Il Virus Zika – che genera malformazioni nei neonati – ha colpito 22 Paesi in America Latina e, attualmente, è giunto anche in Europa. Sono 3 i casi segnalati in Gran Bretagna e 1 oggi in Austria . Sono difatti  tre i britannici e 1 austriaco, rientrati in patria dopo viaggi in Sud America e ai Caraibi, ai quali è stata diagnosticata l’infezione da Virus Zika.

Il Virus Zika, per cui non esiste un vaccino, è stato isolato per la prima volta nel 1947 in una scimmia della foresta di Zika, in Uganda dove aveva provocato piccole epidemie sporadiche in alcune regioni africane e del sudest asiatico. Invece in Brasile, per motivi ancora oscuri, subito dopo il suo arrivo avrebbe contagiato un milione e mezzo di persone.

L’allarme è scattato a dicembre, quando dei medici del Pernambuco, uno degli stati nordorientali del paese, hanno notato un forte aumento di neonati con microcefalia , una malformazione in cui il cranio è eccessivamente piccolo e che spesso è associata a danni cerebrali. Nei successivi quattro mesi i casi di microcefalia sono stati più di 3.500, mentre tra il 2009 e il 2014 erano in media meno di duecento all’anno. Nessuna delle cause note del disturbo – anomalie genetiche, farmaci, alcol, rosolia, esposizione a sostanze tossiche durante la gravidanza – sembrava esserne responsabile (tratto da http://www.internazionale.it/notizie/2016/01/26/virus-zika)

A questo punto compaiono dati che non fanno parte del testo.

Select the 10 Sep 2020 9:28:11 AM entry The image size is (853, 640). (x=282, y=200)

Anche in Italia, nella primavera del 2015, si sono registrati 4 casi in Italiani che rientravano dal Brasile e che attualmente stanno bene. Il Virus Zika si presenta con i sintomi di una normale influenza e può essere molto pericoloso per le donne in gravidanza in quanto provoca delle malformazioni nei feti.

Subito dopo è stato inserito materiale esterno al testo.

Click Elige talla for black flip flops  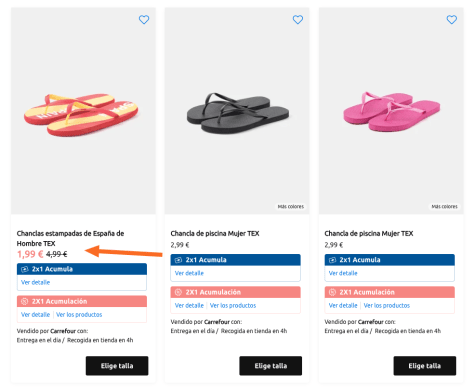(271, 366)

L”Oms (Organizzazione mondiale della sanità) e la Pan (American Healt Organization)  hanno lanciato lo stato di allerta. Il 1 febbraio si terrà una riunione straordinaria per far fronte alla diffusione del Virus Zika. Sostengono che il virus “può essere trasmesso attraverso il sangue” – anche se si tratta di “un meccanismo di trasmissione non frequente” – e forse pure per via sessuale.

“Precauzioni standard, che sono già in essere per assicurare donazioni e trasfusioni di sangue sicure, dovrebbero essere seguite”, dice l’Oms. “L’evidenza di trasmissione del virus dalla madre al bambino durante la gravidanza o la nascita è limitata”, assicurano, ma si stanno effettuando studi per ottenere “maggiori evidenze circa la trasmissione perinatale (durante il parto) e per meglio comprendere in che modo il virus colpisce i neonati”. “Al momento non c’è invece evidenza che il Virus Zika possa essere trasmesso ai neonati attraverso il latte materno”, dice l’Organizzazione, anche se è “documentato e ben noto” il ruolo delle zanzare Aedes, “mentre sono limitate le evidenze circa altre vie di trasmissione”.

Di certo c’è, però, che il virus è stato isolato nello sperma umano e che “un caso di possibile trasmissione sessuale da persona a persona è stato descritto”. “Maggiori evidenze sono necessarie per confermare se il contatto sessuale sia un mezzo di trasmissione del Virus Zika”, precisa l’Oms.